Assessing the influence of sound parameters on crossmodal cuing in different regions of space.
Lee J., Spence C.
To date, crossmodal spatial cuing research has primarily investigated spatial attention modulated by the positioning of auditory cues, without addressing the question of the role played by sound parameters such as intensity change, waveform structure, or duration. Therefore in the present study, we investigated exogenous spatial cuing following the presentation of auditory cues having different intensity profiles (looming or receding), waveforms (triangular structured waveform or white noise), and durations (250 ms or 500 ms). Auditory cues were presented from one of four locations (front-left, front-right, rear-left, or rear-right). The participants had to make speeded elevation discrimination responses to visual targets presented from the front (on the left or right). The magnitude of the cuing effect was larger following the presentation of a structured looming auditory cue than a structured receding cue.
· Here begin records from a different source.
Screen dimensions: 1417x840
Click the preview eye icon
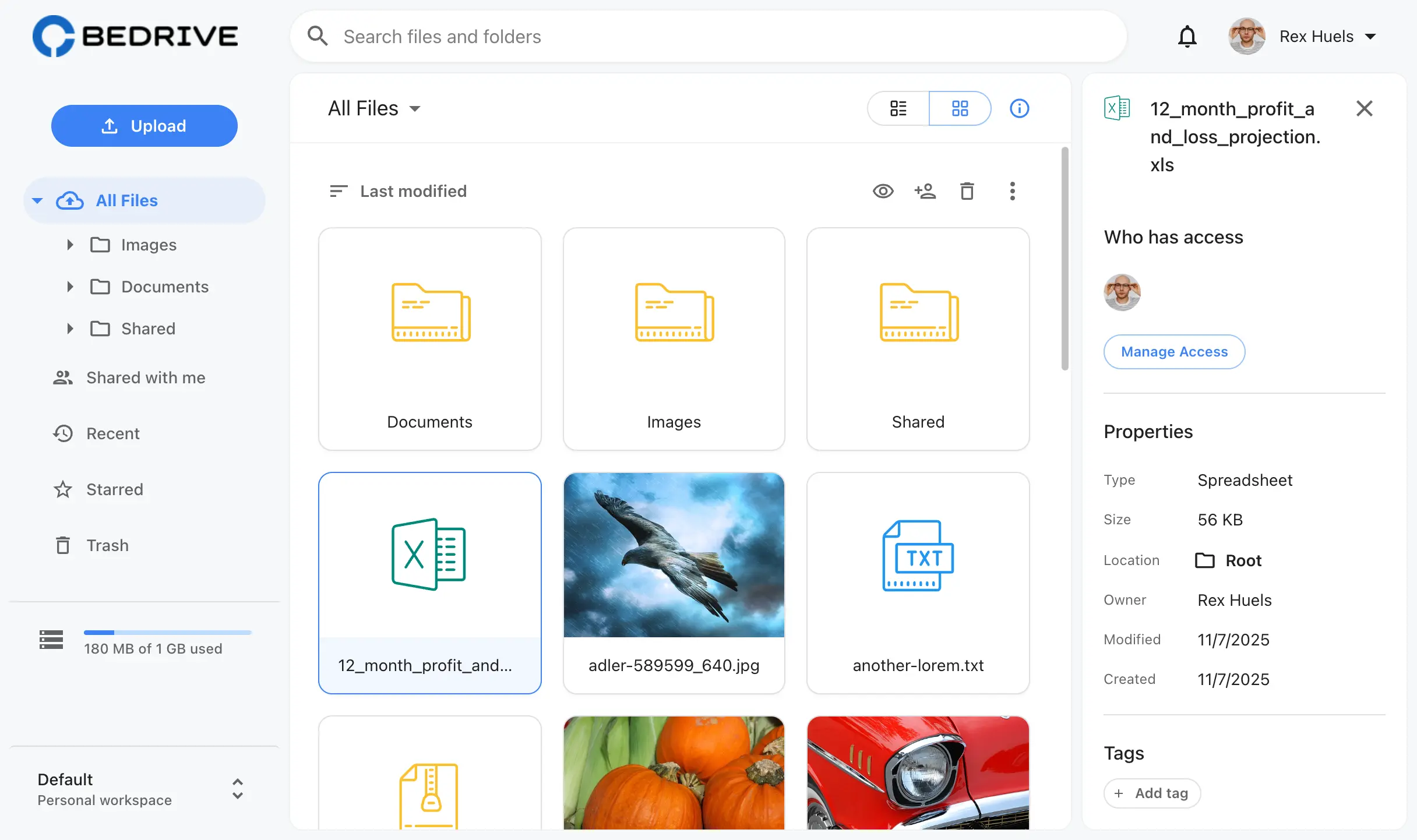pyautogui.click(x=883, y=191)
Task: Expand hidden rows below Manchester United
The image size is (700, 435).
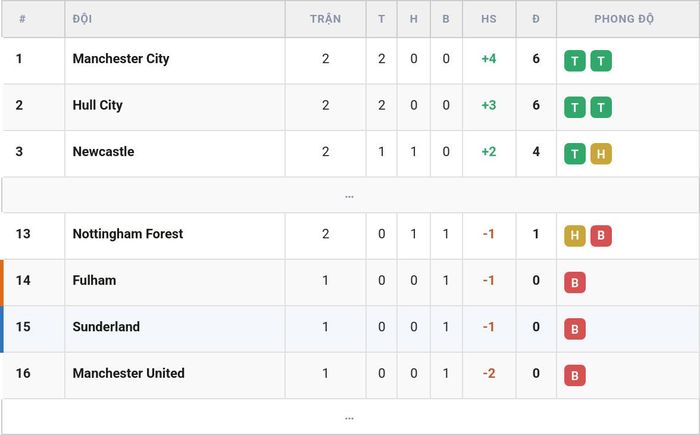Action: pos(350,417)
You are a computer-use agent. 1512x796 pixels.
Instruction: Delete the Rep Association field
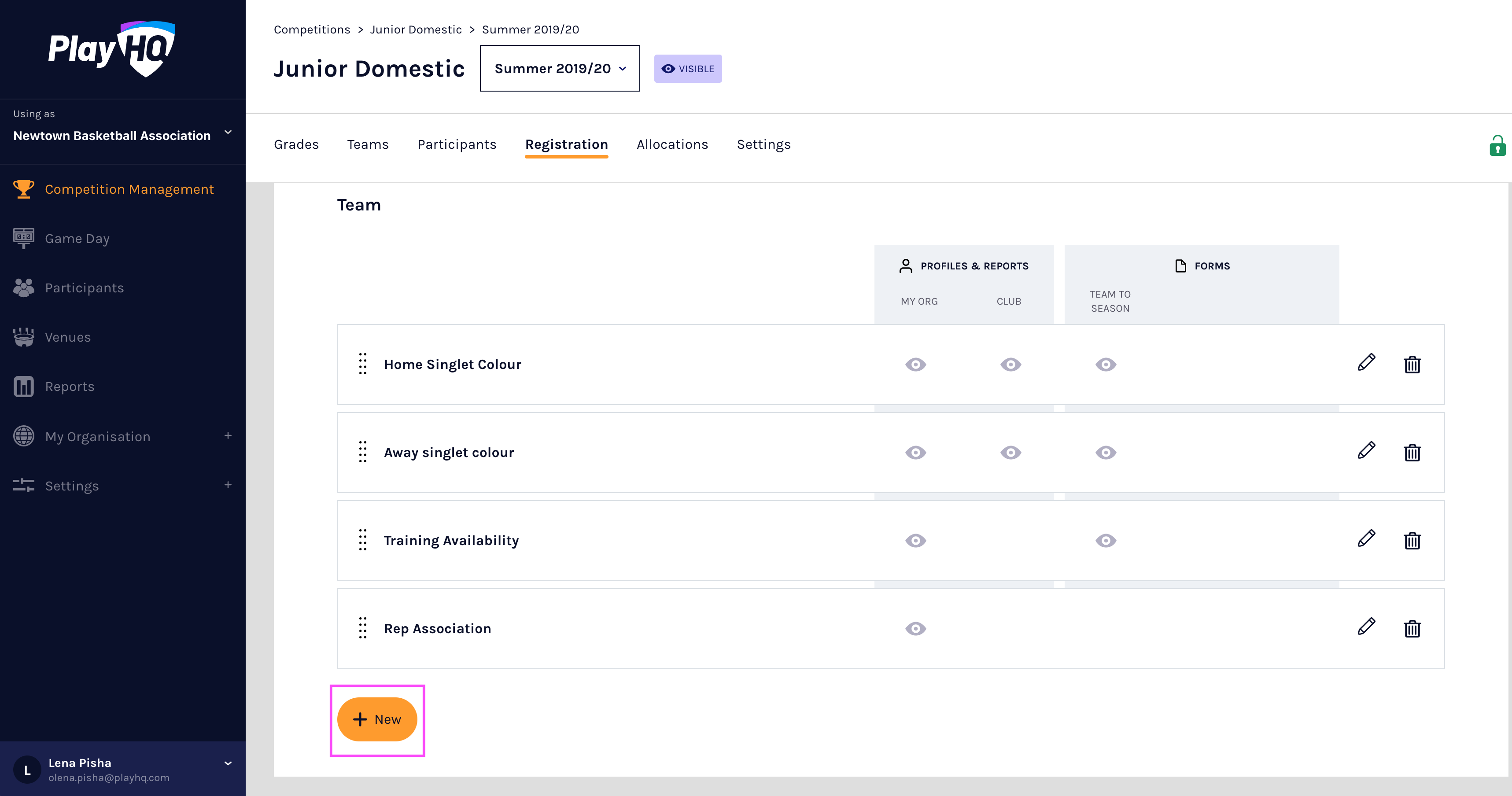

On the other hand, there was no statistical difference between the magnitude of the cuing effect in the looming and in the receding intensity profiles when white noise cues were used. Such findings are consistent with previous reports. Furthermore, the magnitude of the cuing effect was larger when the cues were presented from the front than from the rear. On the contrary, other recent findings showed that the presentation of a 100 ms constant-intensity auditory cue exogenously oriented visual attention to the cued hemifield, regardless of whether the cues were presented from the front or rear. Therefore, the findings reported here demonstrated that sound parameters can modulate the exogenous orienting of crossmodal spatial attention.